Verilen görev 1:
Girdilerde "is (687, 386)." ifadesini içeren satırla başlayıp girdilerin son satırıyla biten kısmı, iki uç da dahil ve boş satırlar hariç, "Sıra" ve "Girdi satırı" sütunlarından oluşan bir Markdown tablosuna dönüştür. Resimleri cevaba koyma.

Metinden bölüm:
>>>
Kâria sûresi Mekke’de nâzil olmuştur. 11 âyettir. İsmini ilk âyette geçen ve “kapıyı çalan, dehşetten yürekleri hoplatan” mânasındaki اَلْقَارِعَةُ (kāria) kelimesinden alır. Kâria, kıyâmetin isimlerinden biridir. Mushaf tertîbine göre 101, iniş sırasına göre ise 30. sûredir.
Kıyâmetin dehşetli manzaraları tasvir edilir. İyilerle kötülerin âkıbeti haber verilerek, terazinin sevap kefesinin ağır basması için insan, daha çok iyilik yapmaya teşvik edilir.
Mushaftaki sıralamada yüz birinci, iniş sırasına göre otuzuncu sûredir. Kureyş sûresinden sonra, Kıyâmet sûresinden önce Mekke’de inmiştir.
1. Dehşetiyle kulakları ve kalpleri çarpacak ve sarsacak o felâket!
2. Çarpacak ve sarsacak o felâket nedir?
3. Rasûlüm! Çarpacak ve sarsacak o felâketin ne olduğunu bilir misin?
4. O gün insanlar, ateş etrafında çırpınarak düşen, etrafa saçılan kelebekler gibi olur.
5. Dağlar da atılmış rengârenk yünlere döner.
Kıyâmetin
bir ismi اَلْقَارِعَةُ (Kāria)dır. Kâria,
şiddetle çarpan, çarpmasıyla kulakları patlatan, kalpleri sarsan dehşetli bir
hâdise demektir. Âniden gelip başlara çarpan büyük belâ ve felâketlere de kâria
denilir. (bk. Ra‘d 13/31) Kıyâmet dehşet verici halleriyle kulakları
çatlattığı, kalplere müthiş bir korku saldığı ve o gün suçlular
cezalandırıldığı için bu isimle anılmıştır.
اَلْفَرَاشُ (ferâş), geceleri ışık veya ateşin
çevresinde toplanan, kendilerini ateşe atıp yanan kelebekler demektir. İşte o
gün öyle dehşetli bir gündür ki, insanlar korkudan etrafa yayılmış kelebekler
gibi olurlar. Bu, o günün korkusundan duyulan şaşkınlık ve ıstıraba işarettir.
İnsanlar mahşere çağırıldıkları sıra, çağıran davetçiye doğru uçuşmakta,
düzensiz gelip gidişteki perişanlıkta, zayıflık ve düşkünlükte, çokluk ve
yayılmada uçuşup çırpınan çeşitli kelebeklere benzetilmişlerdir. Nitekim bir
başka âyette o gün insanların halleri yayılmış çekirgelere benzetilir: “O
gün onlar, gözleri zillet ve dehşet içinde öne düşmüş olarak kabirlerinden
çıkacak; yayılmış çekirgeler gibi dalga dalga her tarafı kaplayacaklar.” (Kamer
54/7) Dağlar da atılmış rengârenk yünler gibi olurlar. Yerlerinden sökülür,
birbirine çarparak toz toprak olur, ağırlıklarını kaybeder, atılan yün gibi
hafifleyip uçuşurlar. (bk. Müzzemmil 73/14; Fecr 89/21) Dağlar görünüş
itibariyle siyah, beyaz, kırmızı gibi rengârenk oldukları için, parçalanıp
uçuşurken de çeşitli renklerdeki yünlere benzerler.
<<<
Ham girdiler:
>>>
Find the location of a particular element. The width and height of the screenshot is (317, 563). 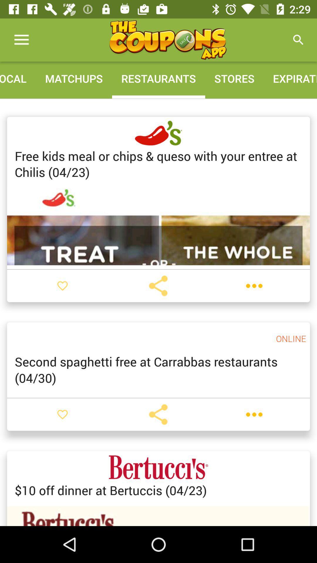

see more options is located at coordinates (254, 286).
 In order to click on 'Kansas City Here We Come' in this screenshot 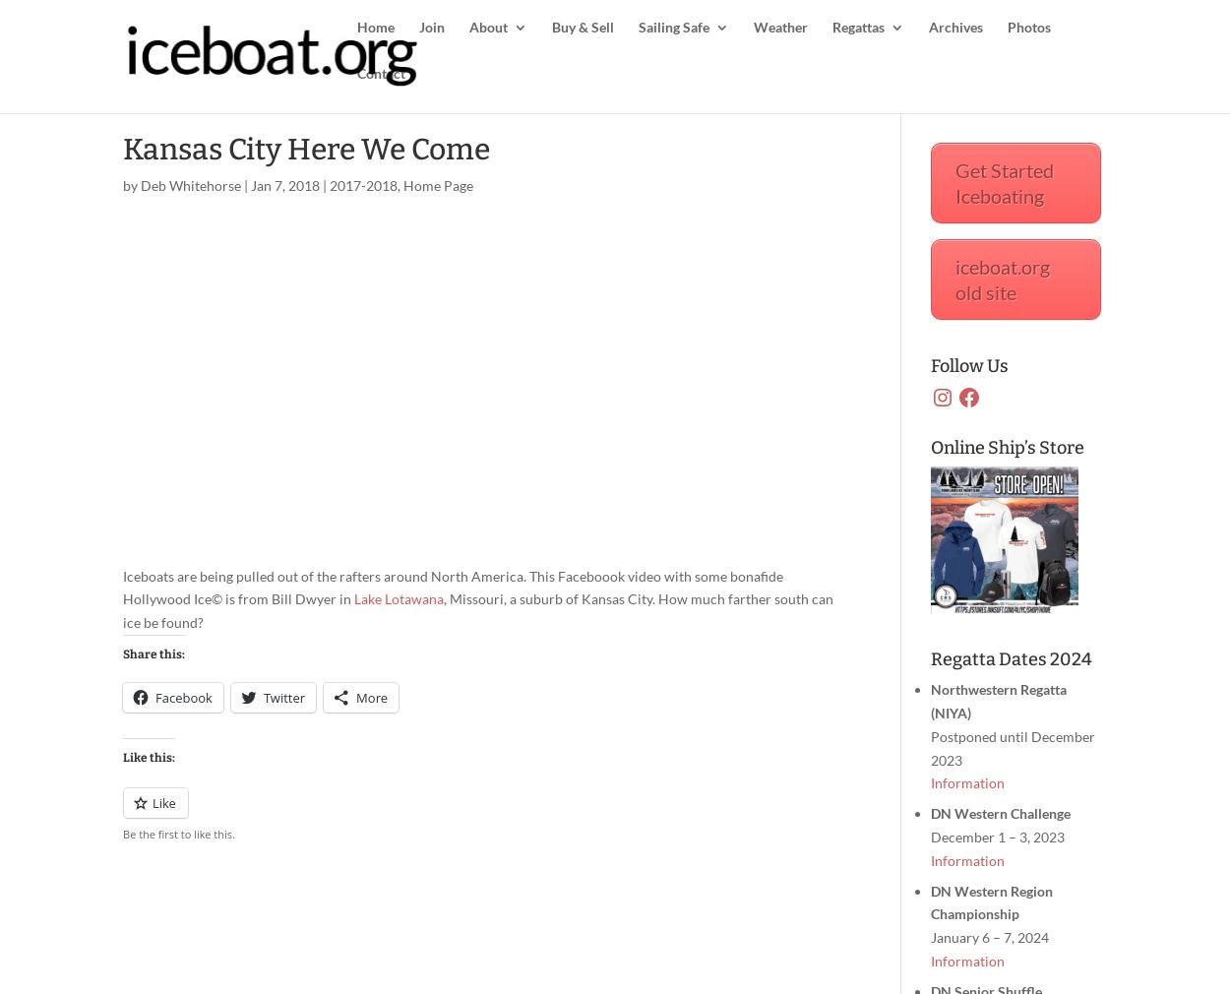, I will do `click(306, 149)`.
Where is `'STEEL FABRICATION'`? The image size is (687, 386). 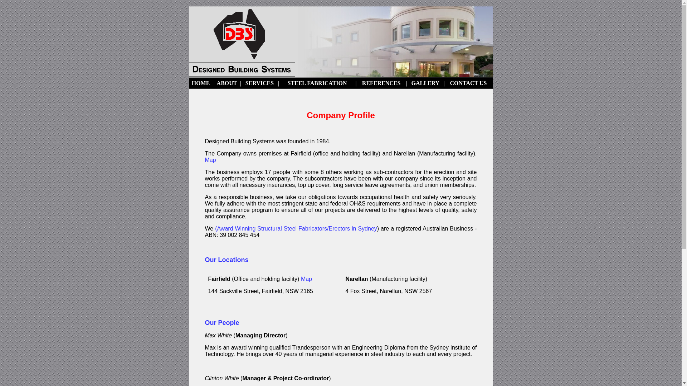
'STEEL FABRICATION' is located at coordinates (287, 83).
<<<
Verilen görev 2:
Kâria sûresini anlatan metinde "3. Rasûlüm! Çarpacak" sözlerini içeren yerle başlayıp "rengârenk yünlere döner." sözleriyle biten kısmı, "kelebekler" yerine "pervaneler" koyarak düzenle ve yeniden yaz.

Son cevap 1:
| Sıra | Girdi satırı |
|---|---|
| 1 | Where is `'STEEL FABRICATION'`? The image size is (687, 386).  |
| 2 | 'STEEL FABRICATION' is located at coordinates (287, 83). |

Son cevap 2:
3. Rasûlüm! Çarpacak ve sarsacak o felâketin ne olduğunu bilir misin?
4. O gün insanlar, ateş etrafında çırpınarak düşen, etrafa saçılan pervaneler gibi olur.
5. Dağlar da atılmış rengârenk yünlere döner.